Только с той поры куды ни пойдет – молодец (но не тот, что люб, – другой, здоровый лоб) за ей скётся, да и пёс не отстает, что малый дитёныш, лижется да повизгивает! Это ж страм один: и на люди не покажешься, о как! Что делать – к ворожее кинулась: так, мол, и так. Ты что, мол, кочерёжка ты старая, приворожила, д» не того: не мыло, мол, а шило. А ну, деск’ть, отвораживай обратно! А та жрёт себе в три горла: млин за млином наминает, на творожник рот разевает – и не мигнёт, мало что ноне мясопуст…
Постой-ко… Эт, сказ’вают, тоже «от одна хивря, мордоворот, приворожила… на свою выю. Эт Кобыляева, что ль? Э-э, то-то что, вот у людей було: Крысятина – не чета кой-то там, что оторви да брось, не-е, – учительша, детям учила по-басурманьему брехать (слышь, эвон куды наука-т скакнула: от горшка два вершка, а уже по-ихнаму лулы складает, что собака на ветер лает!). Все честь по чести, все как пропис’вают.

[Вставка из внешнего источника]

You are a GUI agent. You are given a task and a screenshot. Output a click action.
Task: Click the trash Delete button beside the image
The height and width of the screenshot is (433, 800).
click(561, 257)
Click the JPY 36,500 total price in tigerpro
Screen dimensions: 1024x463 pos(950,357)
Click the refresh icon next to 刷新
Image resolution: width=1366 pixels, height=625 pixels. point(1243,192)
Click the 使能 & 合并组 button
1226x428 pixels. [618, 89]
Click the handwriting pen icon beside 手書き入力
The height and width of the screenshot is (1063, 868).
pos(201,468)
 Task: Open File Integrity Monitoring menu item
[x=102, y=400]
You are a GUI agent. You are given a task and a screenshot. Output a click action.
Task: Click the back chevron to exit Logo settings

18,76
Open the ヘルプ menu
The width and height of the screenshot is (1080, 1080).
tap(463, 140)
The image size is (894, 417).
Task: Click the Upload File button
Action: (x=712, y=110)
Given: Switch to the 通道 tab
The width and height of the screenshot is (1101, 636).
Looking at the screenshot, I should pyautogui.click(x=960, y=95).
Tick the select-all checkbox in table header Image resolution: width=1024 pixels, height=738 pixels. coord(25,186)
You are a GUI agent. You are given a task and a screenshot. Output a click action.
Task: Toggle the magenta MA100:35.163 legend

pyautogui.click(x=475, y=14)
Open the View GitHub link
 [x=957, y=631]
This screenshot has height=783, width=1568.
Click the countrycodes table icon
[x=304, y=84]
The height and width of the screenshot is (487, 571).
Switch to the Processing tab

А тут поди ж ты, как нелёгкая ей возьми. Чухарёв у их такой стоял, дядь Митрей, на гармонии грал спра-а-авно: где пирком свадебка, где помин покойницкий – он сейчас меха этак растянет важно: чин-чинарём, не млина ком. Вот и растянул… А там прощелыжник, прости Господи, клейма прижечь негде, потому весь исколотай! Там пропойца что лютай, там старе поповой собаки… родимые мамушки! Да пропади ты совсем пропадом, пёс бы тя драл – о что за человек!
А толь что дурень какая сделалась учительша, точно лишенько ей подшелушивает. Ей бы китрадки, висе, блюсти, да детям учить, а она, халдюга, шаль с кистями (то ей ишшо с баушки-покойницы сняли) напялит на телеса и скётся за им, за Чухарёвым-то, по свадьбам-похоронам. А тому хошь с кистями, хошь без кистей – все одно: шары залил и пошел тискать свою гармонию за меха, о как.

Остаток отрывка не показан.